However, because they cannot attend regular school due to their status as prisoners, the Prisons Service is collaborating with the Centre for National Distance Learning and Open Schooling (CNDLOS), the Commonwealth of Learning and some universities in Ghana to roll out a distance learning programme that will lead to the award of diplomas and degrees in some of the country’s prisons.

The Officer in charge of Inmates Education at the Prisons Headquarters in Accra, Superintendent Afari Mintah, throwing light on the achievements of the 10 inmates, said they had been beneficiaries of the President’s Special Initiative on Distance Learning (PSIDL) which was introduced in some prisons in 2008.
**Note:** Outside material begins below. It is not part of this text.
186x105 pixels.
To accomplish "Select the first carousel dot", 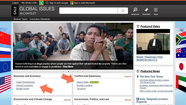I will tap(64, 72).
He said prior to 2008, education at the prisons had been informal, with special emphasis on religion as a ‘tool’ to reform them, but the PSIDL (now CNDLOS) afforded the prisons Service an opportunity to kick-start formal education.

“We started with skills acquisition such as catering, hairdressing, carpentry, block-laying and basketry before we introduced junior high school (JHS) education,” Supt Mintah said.
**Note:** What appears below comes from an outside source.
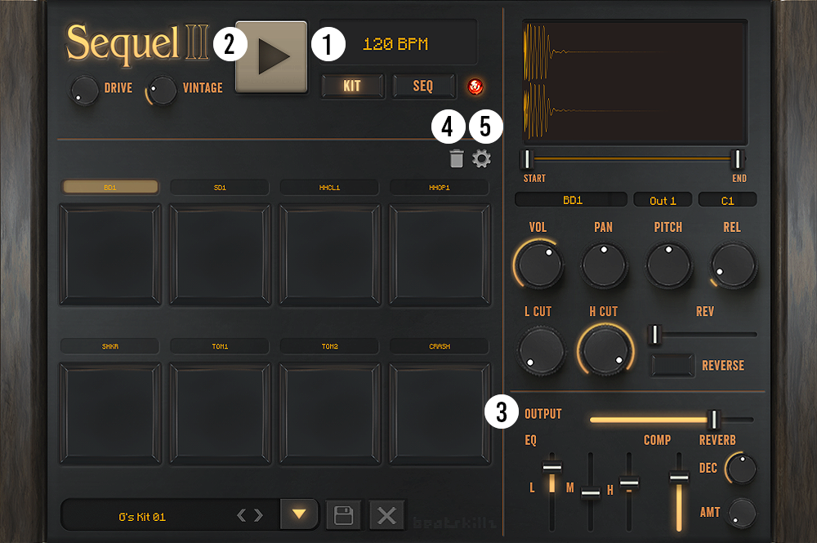Click the floppy disk save icon
The image size is (817, 543).
click(344, 515)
The JHS education, he said, began on a pilot basis with 60 inmates from the Nsawam Medium Security, the Kumasi Central prisons and the Ankaful Main Camp, before it was extended to the Tamale Central and the Wa Central prisons.

He added that the educational backgrounds of inmates were evaluated before they were put in the appropriate classrooms.

The inmates, he explained, were taught voluntarily by prison officers and other inmates who had the requisite knowledge in the various subjects.

“Some of the inmates have first degrees, while others have master’s degrees, so they help to teach the classes,” he said.

According to Supt Mintah, “in 2010, the Prisons Service registered 35 adult prisoners and 20 juveniles from the Senior Correctional Facility for the Basic Education Certificate Examination (BECE) and they all passed with aggregates between 11 and 24; some of them even gained admission to conventional senior high schools,”.